🌙 Dark mode

Getting Started

Installation

uSort-M requires Python 3.8 or later.

# Install from source
git clone https://github.com/FordyceLab/usortm.git
cd usortm
pip install -e ".[all]"

Optional Dependencies

The base installation includes cost estimation and CLI tools. Optional dependencies provide additional functionality:

# Visualization tools (matplotlib, bokeh)
pip install -e ".[viz]"

# Demultiplexing tools (biopython, pysam)
pip install -e ".[demux]"

# Development (pytest)
pip install -e ".[dev]"

# Everything
pip install -e ".[all]"

External Tools (for demultiplexing)

The usortm demux command requires these tools to be installed separately:

  • dorado (1.3+) — Barcode demultiplexing (GitHub releases)
  • minimap2 (2.20+) — Reference alignment (brew install minimap2 or conda install minimap2)
  • samtools (1.16+) — BAM processing & consensus (brew install samtools or conda install samtools)

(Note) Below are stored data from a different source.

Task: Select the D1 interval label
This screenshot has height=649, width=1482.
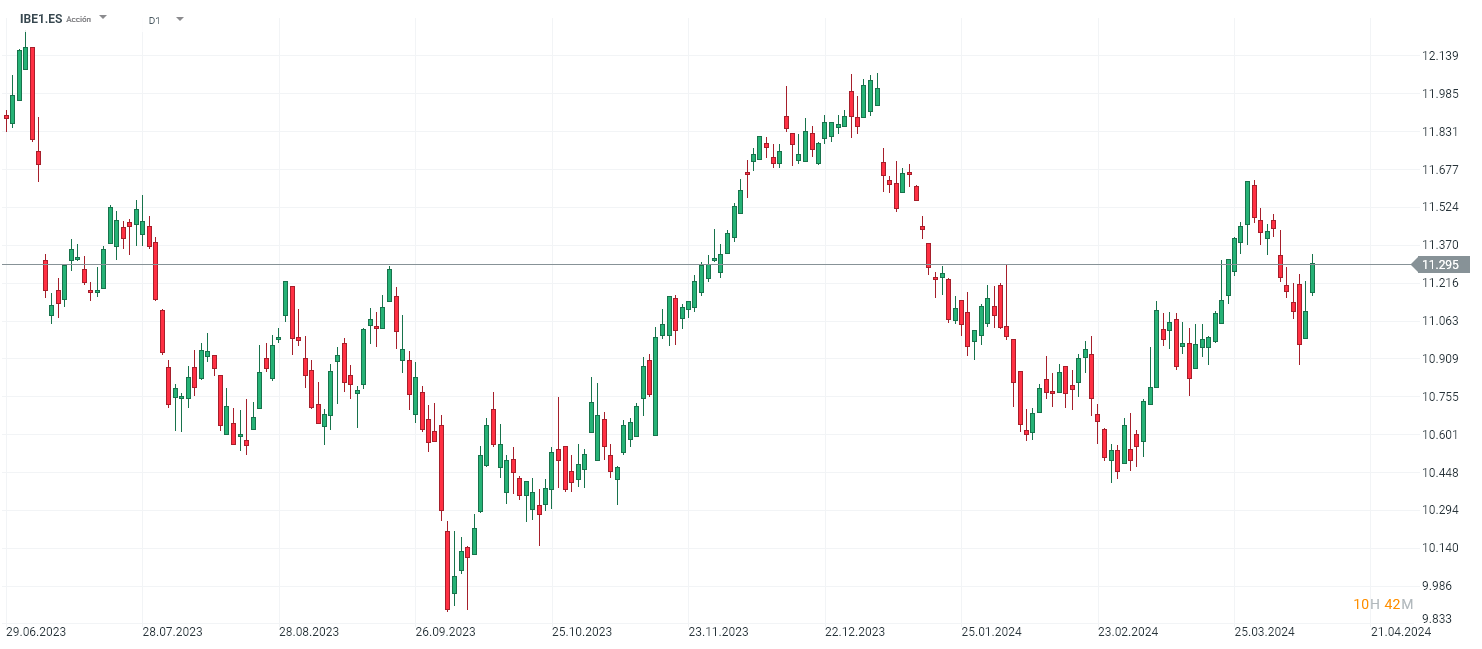Action: coord(154,20)
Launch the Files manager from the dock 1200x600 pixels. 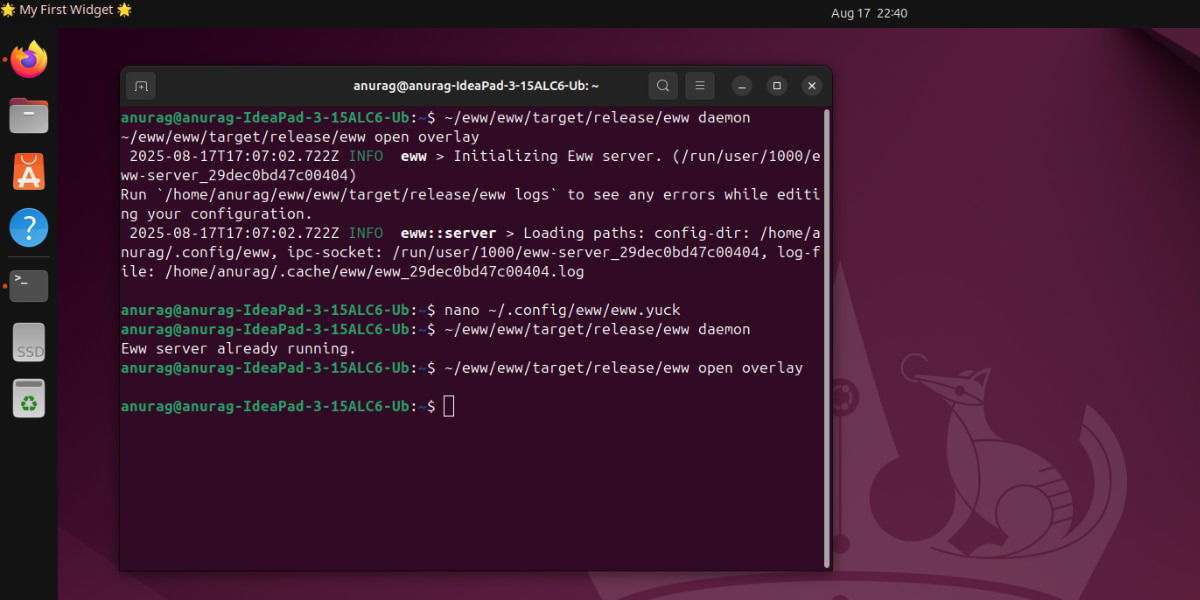tap(29, 116)
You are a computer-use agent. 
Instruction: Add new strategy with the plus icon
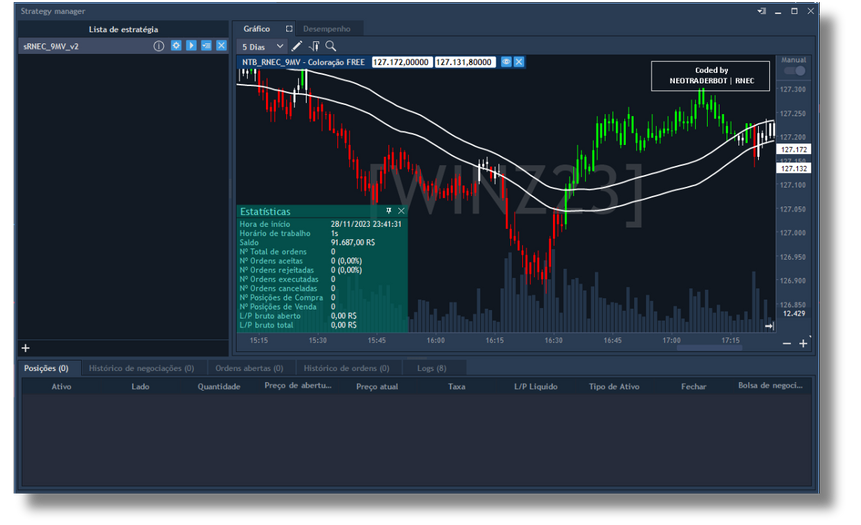(26, 348)
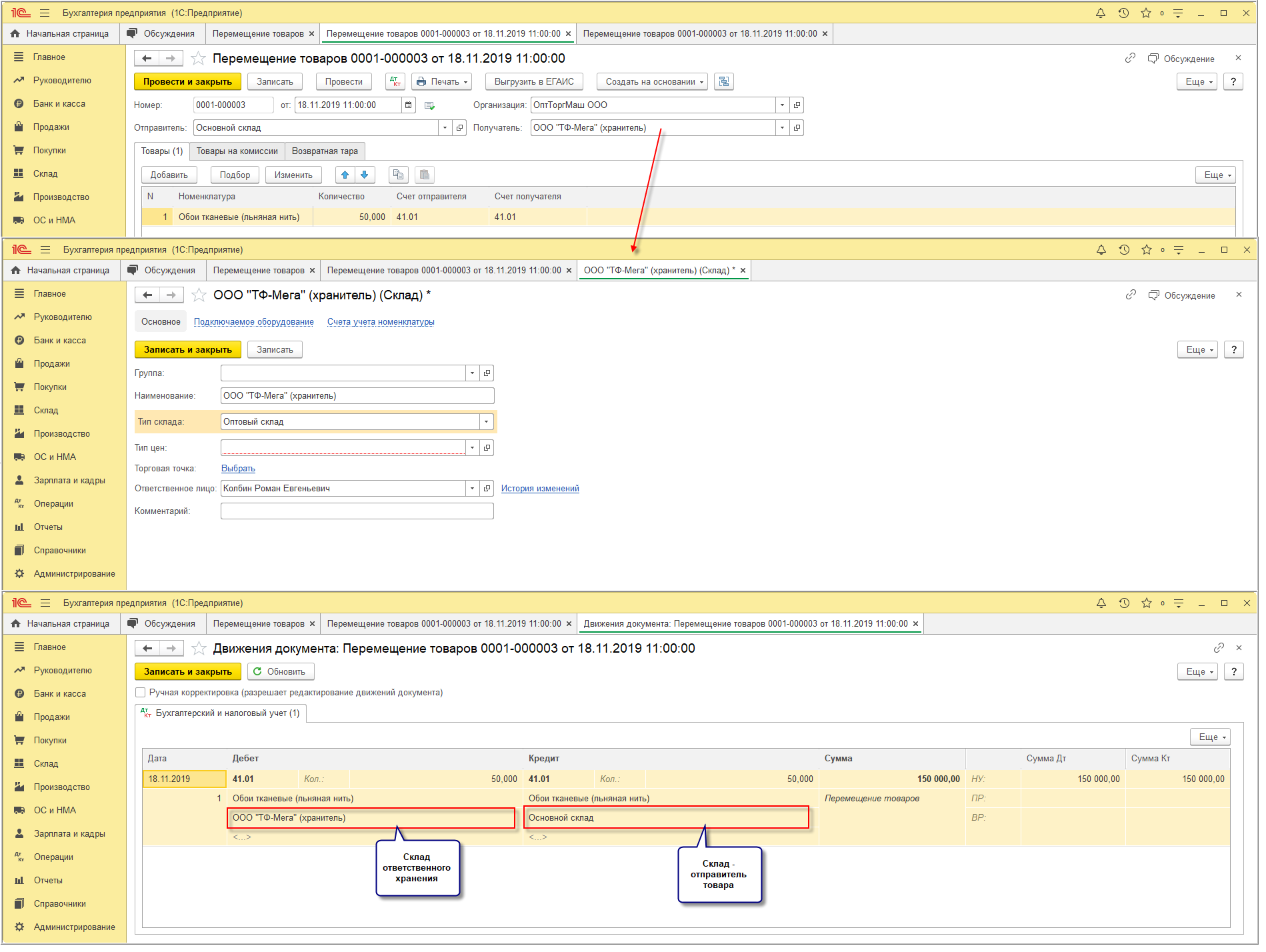
Task: Move the row down with the blue arrow
Action: tap(364, 175)
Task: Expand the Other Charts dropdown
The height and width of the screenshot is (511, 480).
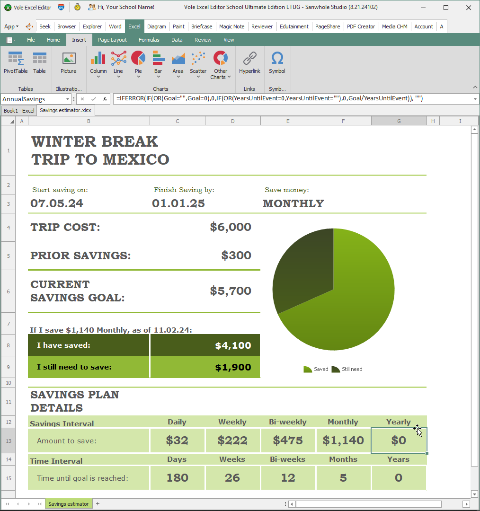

usortm auto-discovers dorado in common locations. You can also set DORADO_PATH, MINIMAP2_PATH, or SAMTOOLS_PATH environment variables.

Quick Start

1. Estimate Costs

Before starting, get a quick estimate of costs and timeline:

usortm estimate --library-size 500 --seq-length 300

This displays:

  • Cost breakdown (synthesis, cloning, sorting, barcoding, sequencing)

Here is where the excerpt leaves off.